St. Paul said, fix our thoughts on what is true, and honorable, and right, and pure, and lovely, and admirable.
We can find more practical ways to deal with our anxious minds by observing the thoughts as they come unbidden. In this way we become familiar with their narcissism, the way they parade around like commanders invading foreign territory, plotting and scheming strategic take overs of brain mass.

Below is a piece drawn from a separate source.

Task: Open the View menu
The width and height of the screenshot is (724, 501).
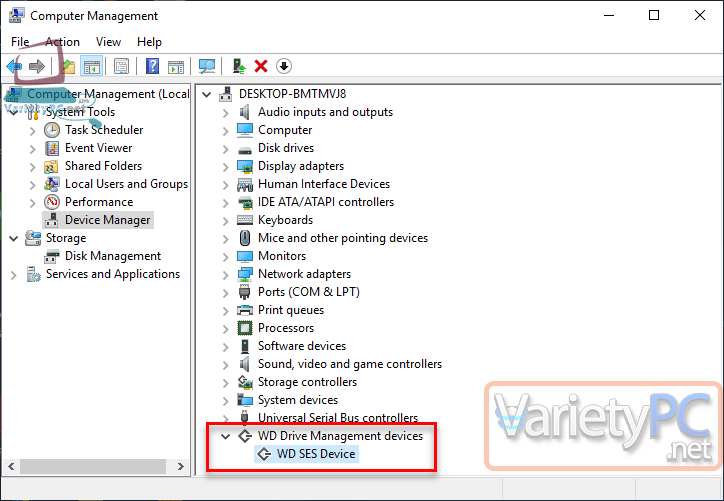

I’ve become much better at observing these sneaky invaders – I watch them like an ornithologist observing the flight patterns of birds who noticing minute details — the shifting angle of the bird’s wings, or whether they clump together in flocks or fly solo, or whether they glide with the wind or pump their wings fiercely. I observe my thought patterns like this: Ah yes, here they are again — arising from the dark cellars of my subconscious, the critical voices of my childhood prancing like proud peacocks on a stage, carrying black plastic bags of shame. I offer them the moment of fame in the spotlight they so crave, until they finally get bored, and flee. I notice how they come and go at their leisure, until, in my patient waiting, a warm rush of God’s love arrives. In the light of God’s love, their act is over.
Love outshines the darkness. Perfect love drives out fear.
Whether it’s minutes or days before we can experience God, by observing our thoughts we soon realize we are not our thoughts. In fact, beyond the untruth of our anxieties, our past experiences, negative family dynamics and thinking patterns, busy lives, we are beloved children of God. We’re not the self-loathing voices saying we’re not enough of this or that – that we don’t have enough money, success, or Twitter followers. We can ignore the voices saying we’re too much of something or another — too fat or too thin, too lazy, or too odd. We also realize our busy minds can slow down, we don’t have to be passengers on the roller coasters of life.
By paying detached attention to my thoughts over the years, I’ve discovered at times a thin space – otherwise unnoticeable – within my noisy mind. It’s a narrow doorway to silence. When I do find it, it’s a tiny opportunity where I can escape from the hold of my trampled mind. It’s like the empty space between Adam’s and God’s finger in The Creation of Adam — a thin opening where I can make a choice to flee from my mind’s shenanigans and worldly fretting. When Jesus talks about the way to God he describes it as a small gate that is narrow, and yet it is the road that leads to life –yet only a few find it.
So find the narrow way, and make your thoughts captive to the mind of Christ. It is the truth, not the lies of our minds, that will set us free.